* **WHAT YOU SHOULD DO**: Would you quote every entry exactly, dropping only the pictures?

* **SOURCE MATERIAL**:
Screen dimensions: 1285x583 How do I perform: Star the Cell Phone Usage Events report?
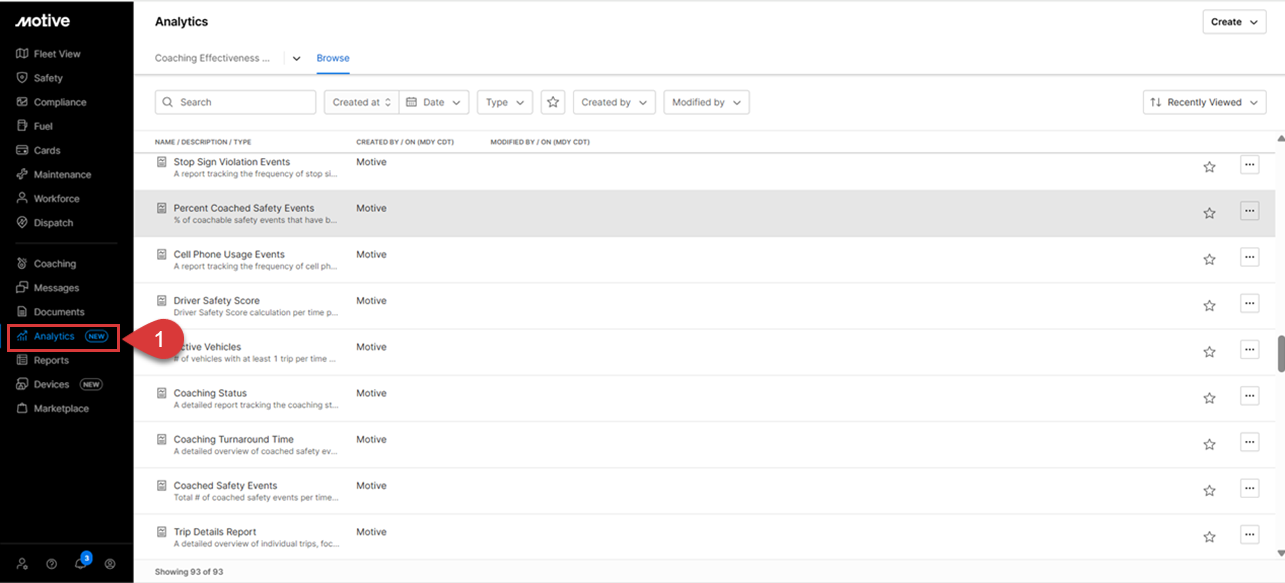coord(1209,259)
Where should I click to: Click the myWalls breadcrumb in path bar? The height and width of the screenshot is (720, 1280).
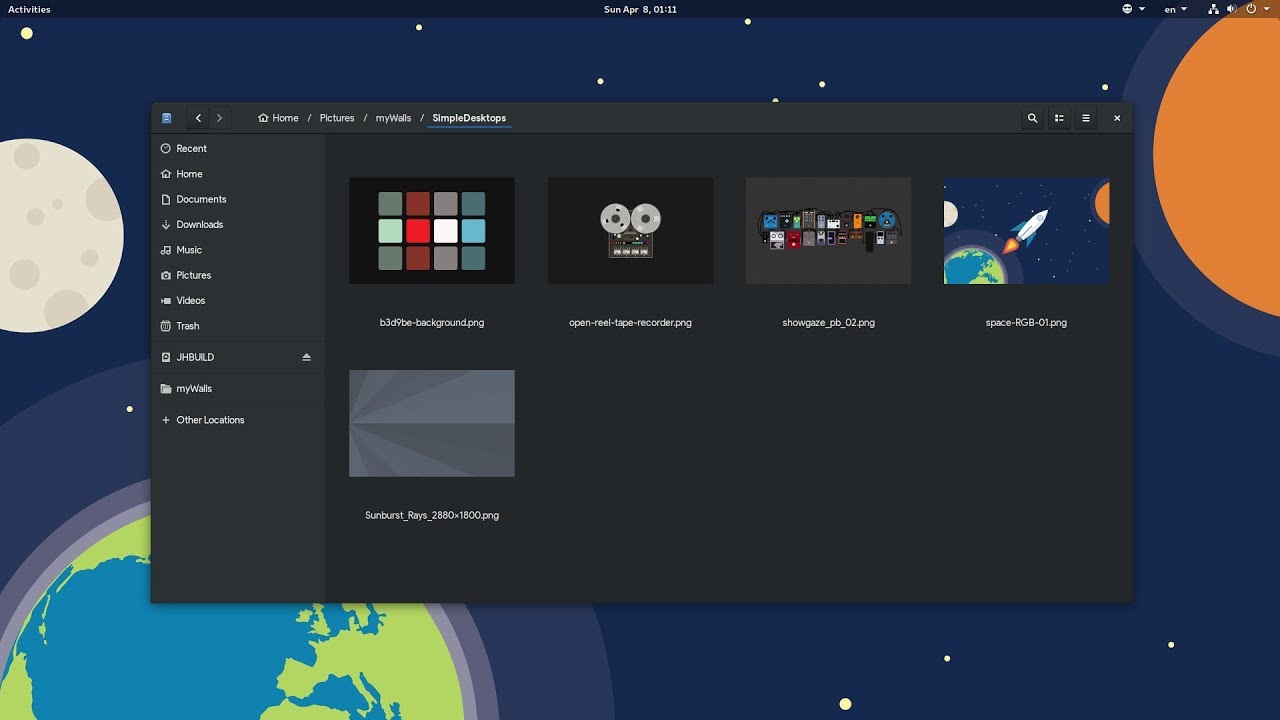393,118
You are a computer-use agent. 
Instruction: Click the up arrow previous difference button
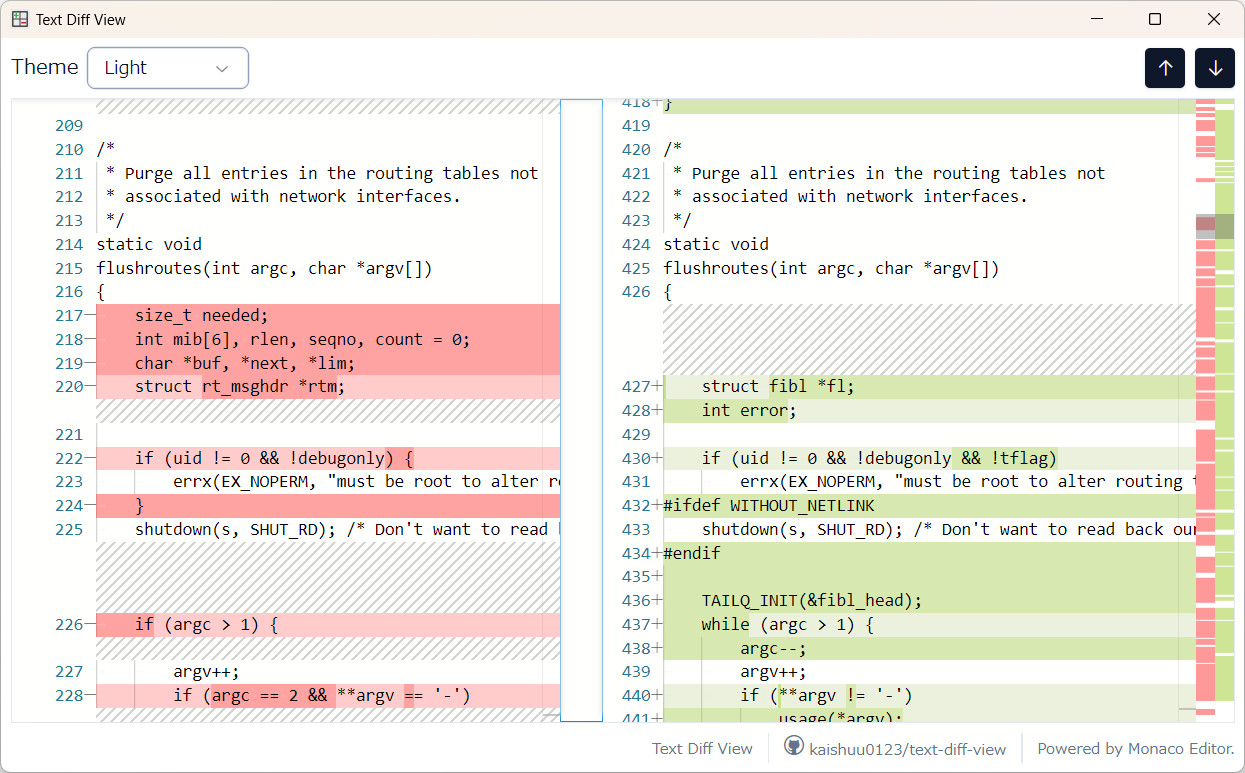click(x=1165, y=68)
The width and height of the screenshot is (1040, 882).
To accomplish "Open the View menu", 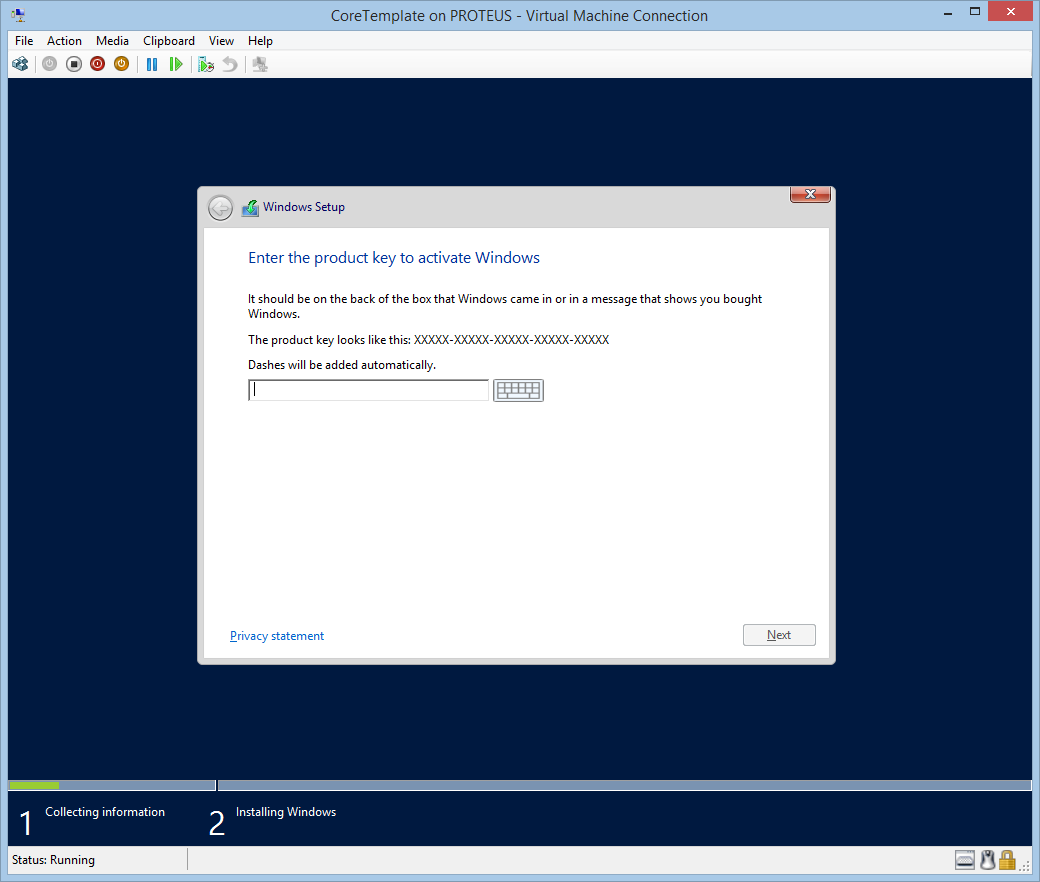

* **RESULT**:
Screen dimensions: 1285x583 How do I perform: Star the Cell Phone Usage Events report?
coord(1209,259)
Where should I click to: Click the myWalls breadcrumb in path bar? The height and width of the screenshot is (720, 1280).
393,118
You are a computer-use agent. 
Instruction: Click the up arrow previous difference button
click(x=1165, y=68)
The width and height of the screenshot is (1040, 882).
To accomplish "Open the View menu", 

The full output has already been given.